TTS Engine Capabilities

SSMD can automatically filter SSML features based on your TTS engine’s capabilities. This ensures compatibility by converting unsupported features to plain text.

Why Capabilities Matter

Different TTS engines support different SSML features:

Basic engines (pyttsx3, eSpeak) support limited SSML
Cloud services (Google, Azure, Amazon Polly) support full SSML
Custom engines may have unique limitations

Without capability filtering, unsupported SSML tags could:

Be ignored silently
Cause errors
Be spoken as literal text
Break TTS playback

SSMD solves this by automatically stripping unsupported features.

Using Capability Presets

The easiest way is to use a built-in preset:

from ssmd import Document

# Configure for your TTS engine
doc = Document('*Hello* [world]{lang="fr"}!', capabilities='espeak')

# Unsupported features are automatically removed
ssml = doc.to_ssml()
# eSpeak doesn't support emphasis or language
# Output: <speak>Hello world!</speak>

Available Presets

minimal

Plain text only, no SSML features:

doc = Document(capabilities='minimal')

Supported: None (all stripped to text)

pyttsx3

For the pyttsx3 library (offline TTS):

doc = Document(capabilities='pyttsx3')

Supported:

Prosody (volume, rate, pitch) - limited
Paragraphs

Not supported:

Emphasis
Breaks
Language switching
Phonemes
Say-as
Audio
Marks

espeak

For eSpeak/eSpeak-NG:

doc = Document(capabilities='espeak')

Supported:

Breaks (pauses)
Language switching
Prosody (volume, rate, pitch)
Phonemes (IPA and X-SAMPA)
Paragraphs

Not supported:

Emphasis
Say-as
Audio files
Marks
Substitution

google / azure / microsoft

For cloud TTS services with full SSML support:

doc = Document(capabilities='google')
# or
doc = Document(capabilities='azure')

Supported: All standard SSML features

Emphasis
Breaks
Language switching
Prosody
Phonemes
Say-as
Paragraphs
Marks
Substitution

Not supported:

Audio files (varies by service)
Platform-specific extensions

polly / amazon

For Amazon Polly with extensions:

doc = Document(capabilities='polly')

Supported: All features including:

All standard SSML
Amazon extensions (whisper, DRC)
Audio files

full

All features enabled (no filtering):

doc = Document(capabilities='full')

Use this when you know your engine supports everything or want to test.

Capability Profiles and Linting

Profiles describe which SSMD tags and attributes are supported without mutating output.

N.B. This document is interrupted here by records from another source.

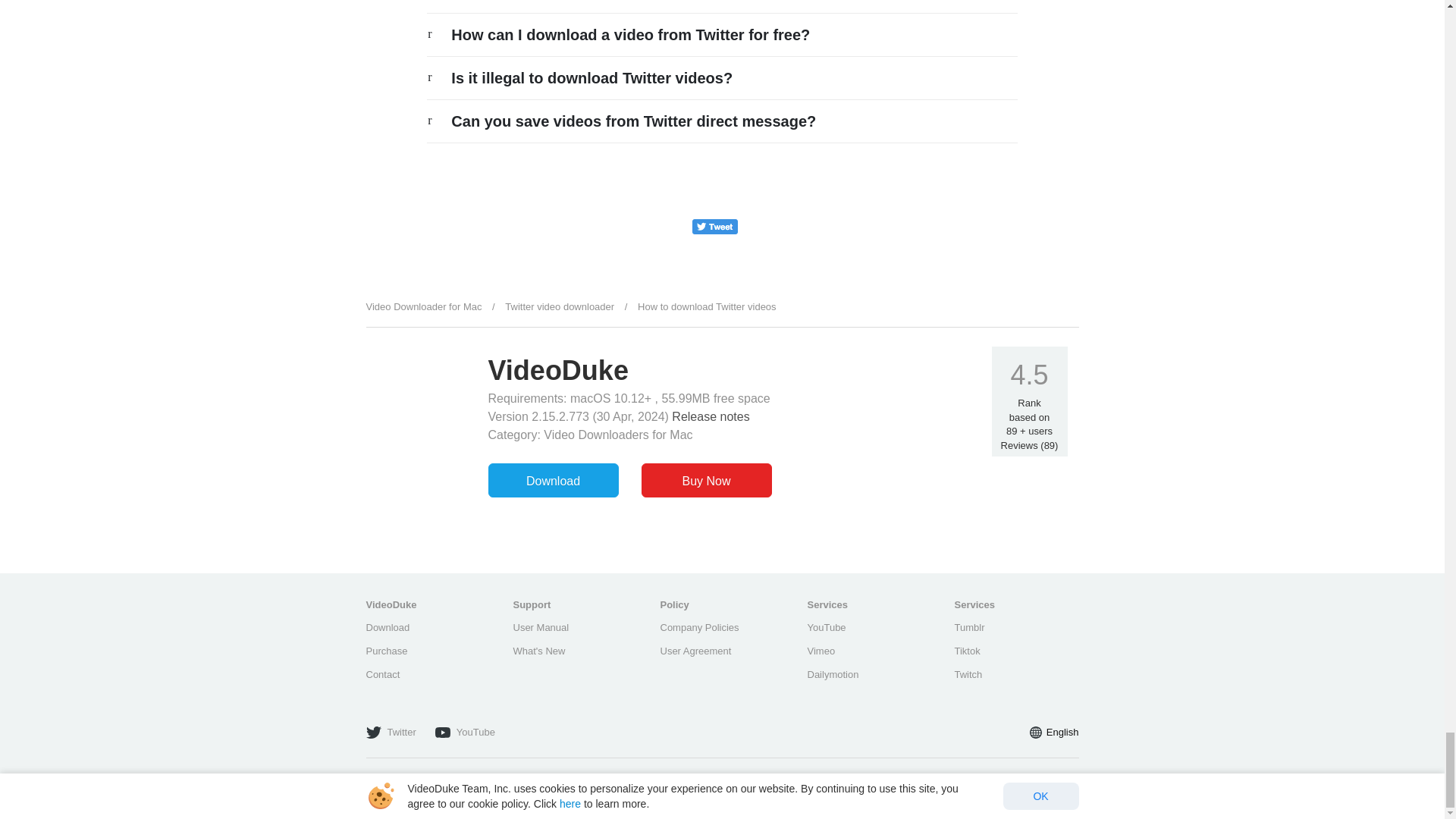
Twitter video downloader (559, 306)
How can I download a video from Twitter for free? (630, 34)
Buy Now (706, 480)
Video Downloader for Mac (423, 306)
Video Downloader for Mac (423, 306)
User Manual (540, 627)
Download (552, 480)
Can you save videos from Twitter direct message? (633, 121)
How to download Twitter videos (706, 306)
Is it illegal to download Twitter videos? (591, 76)
Download (387, 627)
How to download Twitter videos (706, 306)
Contact (381, 674)
Company Policies (698, 627)
What's New (538, 650)
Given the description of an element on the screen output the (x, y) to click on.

Use them to validate input before conversion:

from ssmd import get_profile, list_profiles, lint

profiles = list_profiles()
profile = get_profile("ssmd-core")
issues = lint("[Hello]{ext='whisper'}", profile="kokoro")

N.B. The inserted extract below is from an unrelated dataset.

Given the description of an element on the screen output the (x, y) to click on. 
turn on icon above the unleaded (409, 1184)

Profiles are separate from runtime TTSCapabilities presets.

Custom Capabilities

Define exactly what your TTS engine supports:

Basic Example

from ssmd import Document, TTSCapabilities

# Create custom capability profile
caps = TTSCapabilities(
    emphasis=False,      # No <emphasis> support
    break_tags=True,     # Supports <break>
    paragraph=True,      # Supports <p>
    language=False,      # No language switching
    prosody=True,        # Supports volume/rate/pitch
    say_as=False,        # No <say-as>
    audio=False,         # No audio files
    mark=False,          # No markers
    phoneme=False,       # No phonetic notation
    substitution=False,  # No substitution
)

doc = Document(capabilities=caps)

Partial Prosody Support

Some engines support only certain prosody attributes:

from ssmd import TTSCapabilities, ProsodySupport, Document

caps = TTSCapabilities(
    prosody=ProsodySupport(
        volume=True,     # Supports volume
        rate=True,       # Supports rate
        pitch=False,     # Does NOT support pitch
    )
)

doc = Document(capabilities=caps)

# Pitch will be stripped, but volume and rate preserved
ssml = doc.to_ssml('[text]{volume="5" rate="4" pitch="5"}')
# → <prosody volume="x-loud" rate="fast">text</prosody>

Extension Support

Control platform-specific extensions:

caps = TTSCapabilities(
    extensions={
        'whisper': True,   # Amazon whisper effect
        'drc': False,      # Dynamic range compression
    }
)

doc = Document(capabilities=caps)

ssml = doc.to_ssml('[secret]{ext="whisper"}')
# → <amazon:effect name="whispered">secret</amazon:effect>

Capability Comparison

Same input with different engines:

Input

text = '*Hello* world... [this is loud]{volume="5"}!'

Output by Engine

Engine	Output SSML
minimal	`<speak>Hello world... this is loud!</speak>`
pyttsx3	`<speak>Hello world... <prosody volume="x-loud">this is loud</prosody>!</speak>`
espeak	`<speak>Hello world<break time="1000ms"/> <prosody volume="x-loud">this is loud</prosody>!</speak>`
google	`<speak><emphasis>Hello</emphasis> world<break time="1000ms"/> <prosody volume="x-loud">this is loud</prosody>!</speak>`

Streaming with Capabilities

Capability filtering works seamlessly with document streaming:

from ssmd import Document

# Create document for specific engine
doc = Document("""
# Welcome
*Hello* world!
[Bonjour]{lang="fr"} everyone!
This is [loud]{volume="loud"}.
""", capabilities='espeak', auto_sentence_tags=True)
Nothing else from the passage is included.